Problem to work on:
Please rewrite all the entries below with "Quick Import" swapped for "Fast Import", leaving everything else unchanged and omitting the pictures.

Data in this exercise:
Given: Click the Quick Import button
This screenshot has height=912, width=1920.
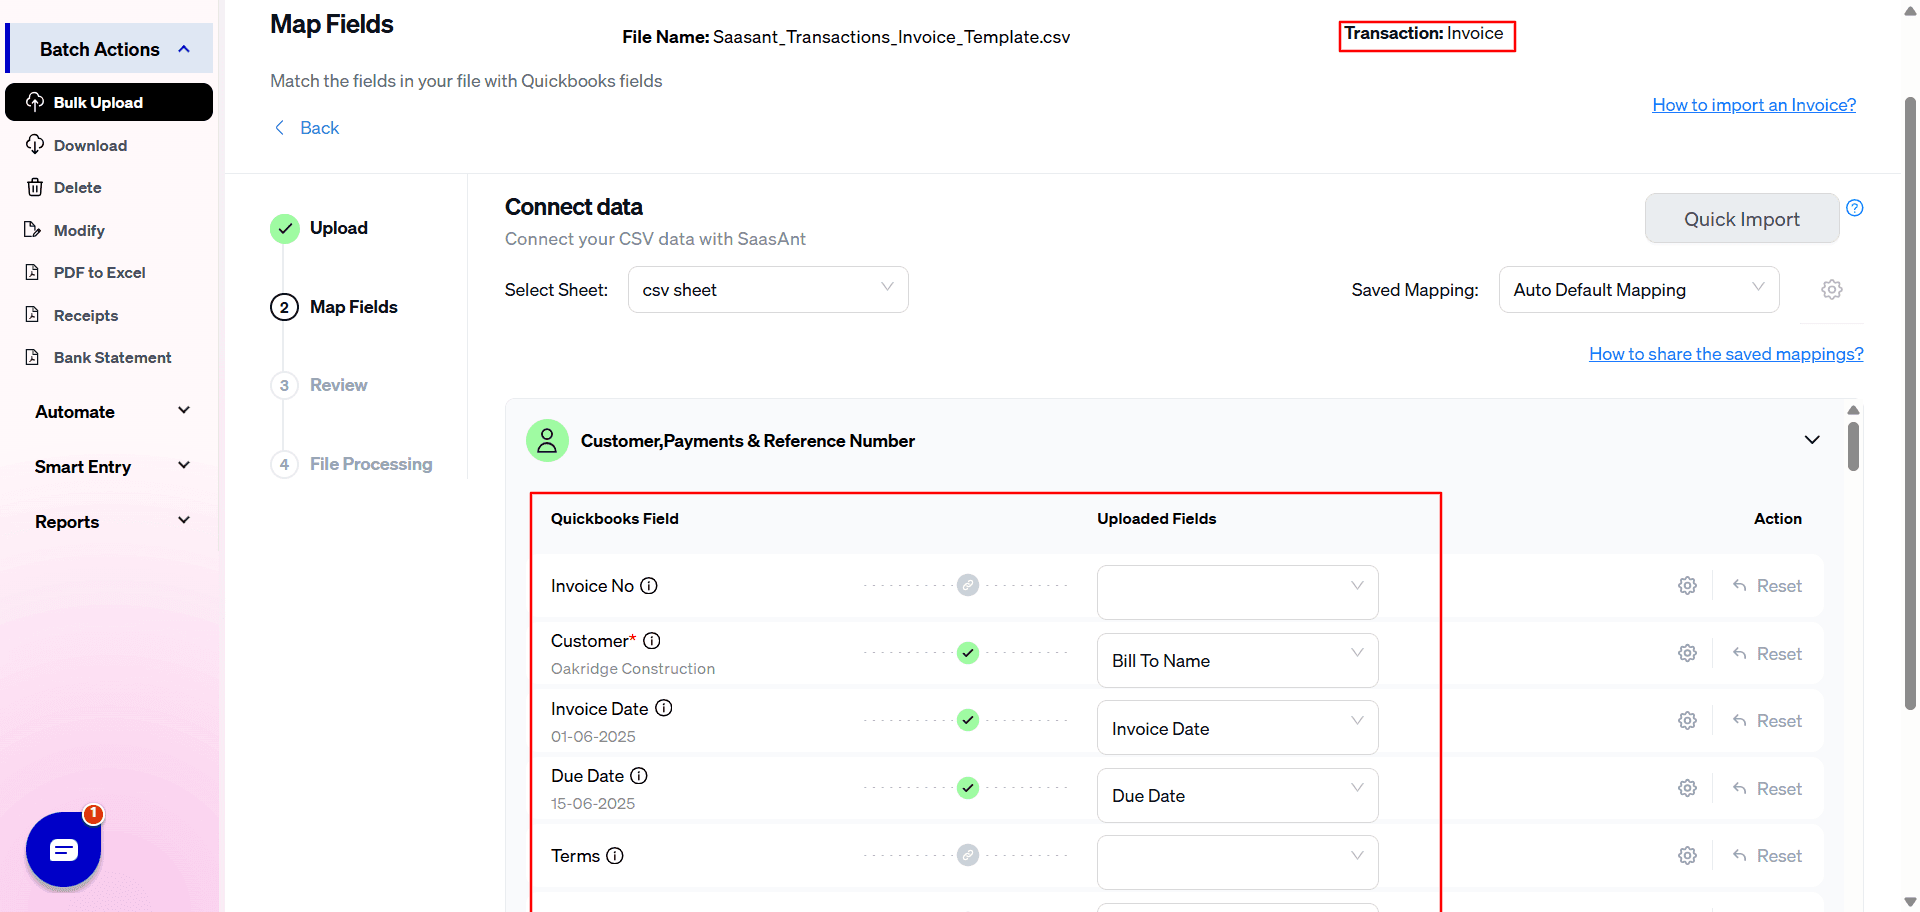Looking at the screenshot, I should [x=1741, y=219].
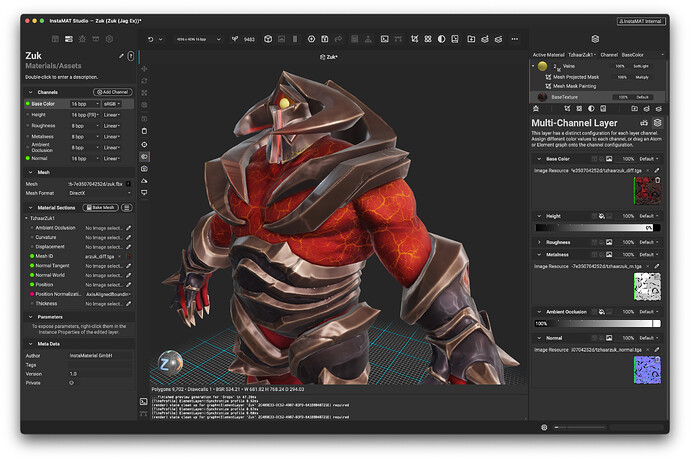The width and height of the screenshot is (690, 461).
Task: Click the undo arrow in the top toolbar
Action: [x=151, y=39]
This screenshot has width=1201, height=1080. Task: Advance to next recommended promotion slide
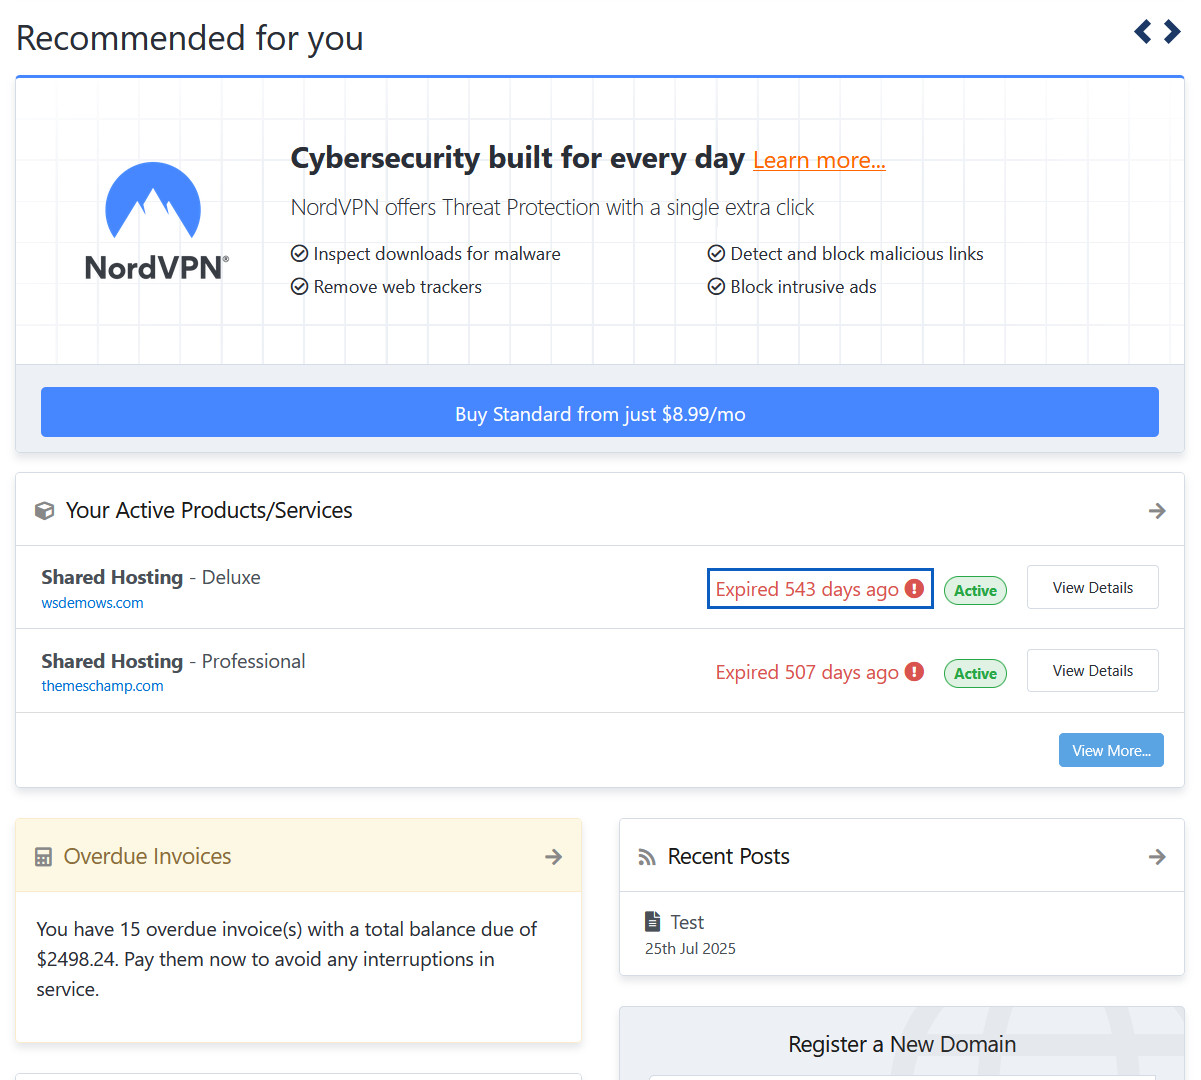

The answer:
Given: Click the Fast Import button
This screenshot has height=912, width=1920.
Looking at the screenshot, I should [x=1741, y=219].
The width and height of the screenshot is (690, 461).
Task: Click the undo arrow in the top toolbar
Action: [x=151, y=39]
This screenshot has width=1201, height=1080. Task: Advance to next recommended promotion slide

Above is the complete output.